Ambrosia beetles farm fungi for food and weed out the kind they don’t eat.
An experiment led by biologist Janina Diehl, a doctoral student from University of Freiburg in Germany, reveals the agricultural aptitude of the fruit-tree pinhole borer (Xyleborinus saxesenii), a member of the ambrosia beetle family. The research is published in Proceedings of the Royal Society.
Ambrosia beetles now join a select group of insects, including leafcutter ants and termites, shown to possess “agricultural abilities”.
The borer beetles are often found in gardens with old trees. They bore into the wood and feed on fungi which grows in the tunnels they create. To early naturalists, the fungi coverings seemed like divine ambrosia, which is how the beetles got their name.
In the lab, as documented in the new Royal Society report, Diehl had mother ambrosia beetles establish a series of nests with offspring, in which the fungal gardens form. She then removed beetles from some nests, leaving them in others.
After 40 days, the experiment revealed the nests with ambrosia beetles had cultivated and altered the make-up of their fungal gardens.
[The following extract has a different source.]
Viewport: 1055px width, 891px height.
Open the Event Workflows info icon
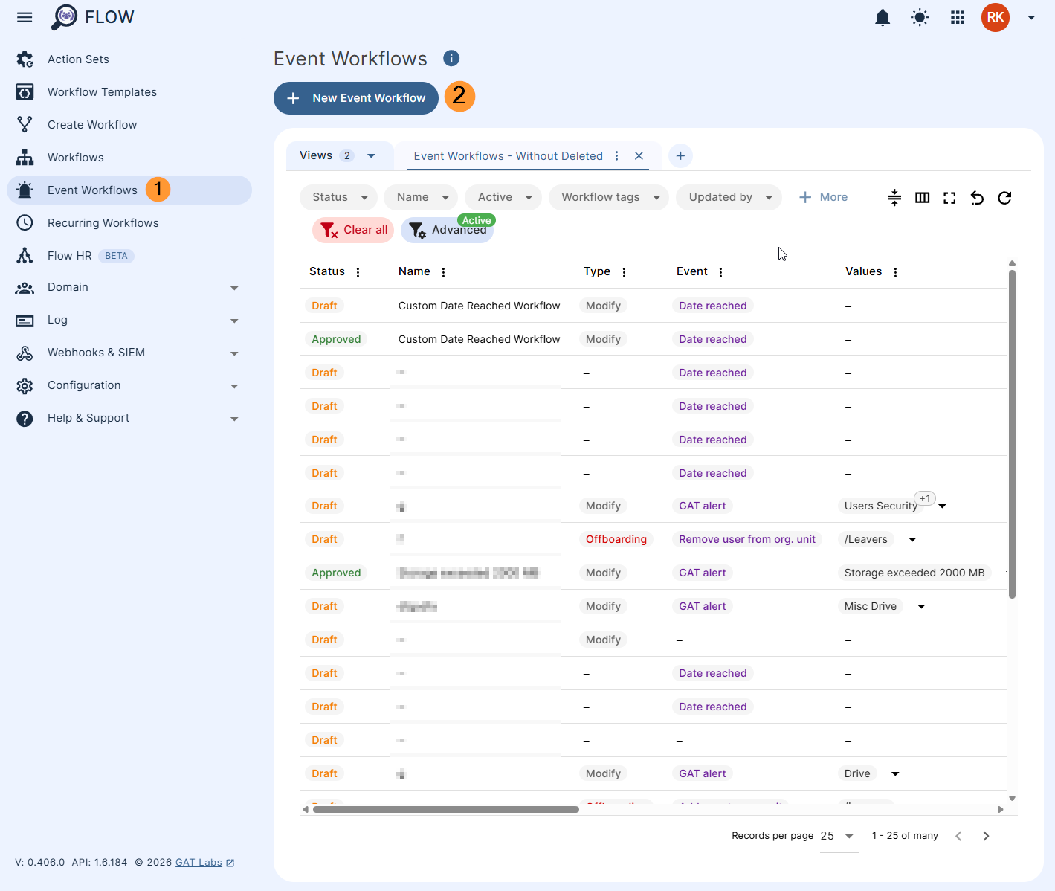451,58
“You might have expected there to be fewer food fungi in the nests with beetles because they were being eaten, but in fact, the opposite was true; here the fungal composition was clearly shifted toward food fungi,” says Diehl.
In the nests without nurturing beetles, the proportion of weed fungi was significantly higher.
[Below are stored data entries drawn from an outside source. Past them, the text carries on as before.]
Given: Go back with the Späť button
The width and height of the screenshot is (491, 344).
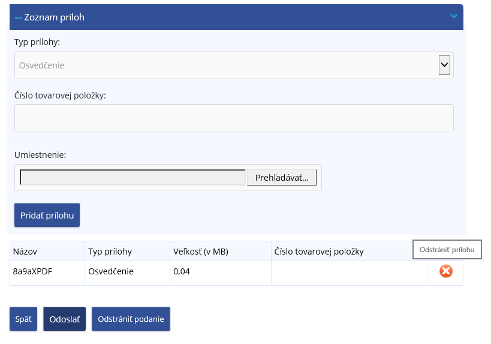Looking at the screenshot, I should 23,319.
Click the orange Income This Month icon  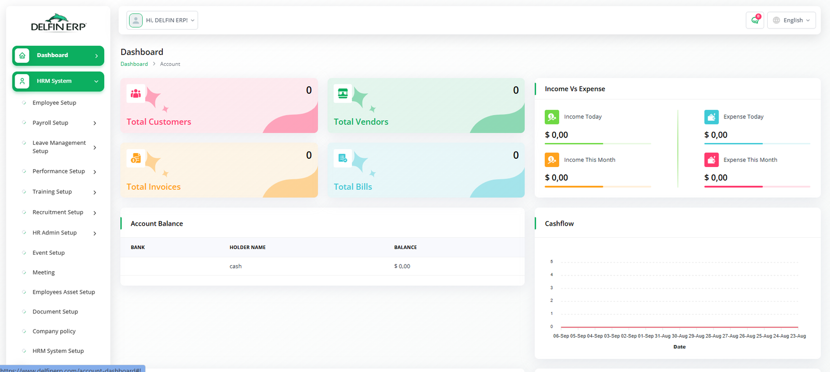click(552, 160)
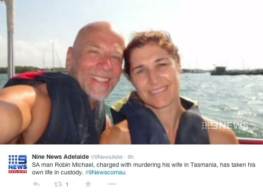Expand the boat selfie photo
The width and height of the screenshot is (263, 195).
tap(132, 72)
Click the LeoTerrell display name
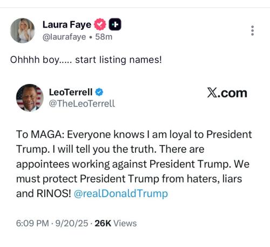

While the mechanisms used by the beetles to grow their food fungi requires further investigation, it appears the entire group of beetles in the nest, including the larvae, work together to care for the fungi.
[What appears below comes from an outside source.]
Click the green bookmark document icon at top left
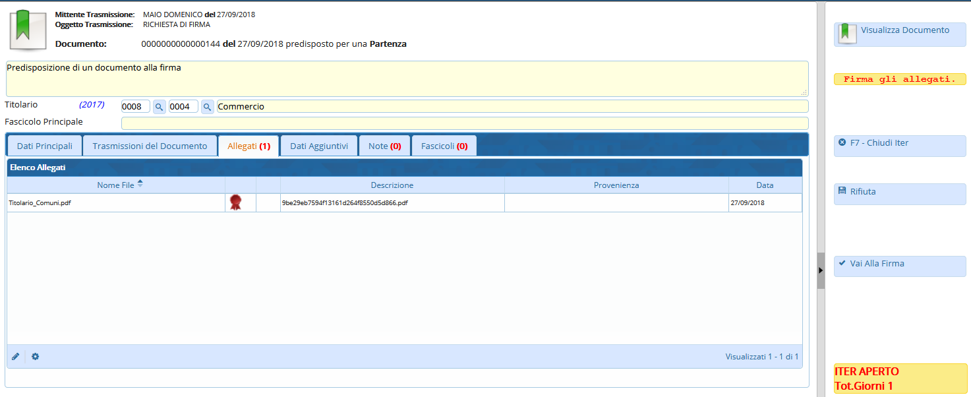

Dr Peter Biedermann, a professor of forest entomology at the University of Freiburg and co-author of the paper, says there is a symbiosis between the beetles and fungi.
“Each ambrosia beetle species has its own food fungus. Neither can survive without the other,” he says.
Further research may also provide worthwhile insights for human agriculture, which is struggling with weed resistance, says Biedermann.
“It’s highly exciting for us to see how nature has been doing this for 60 million years. Presumably, we humans can still learn something from these mechanisms.”
Ambrosia beetles themselves have become a threat to agriculture worldwide, and they have also been the focus of research by the Hawkesbury Institute for the Environment at the University of Western Sydney.
The institute says, the beetles are among the insects most frequently moved around the world by international trade.
“Globalisation has dramatically increased the distribution of ambrosia beetles and thus the threat to forest ecosystems, plantations and fruit industries worldwide.
“The rapid expansion of this invasive beetle’s range and the vulnerability of forests to native and exotic ambrosia beetle damage are also thought to be exacerbated by climate change.”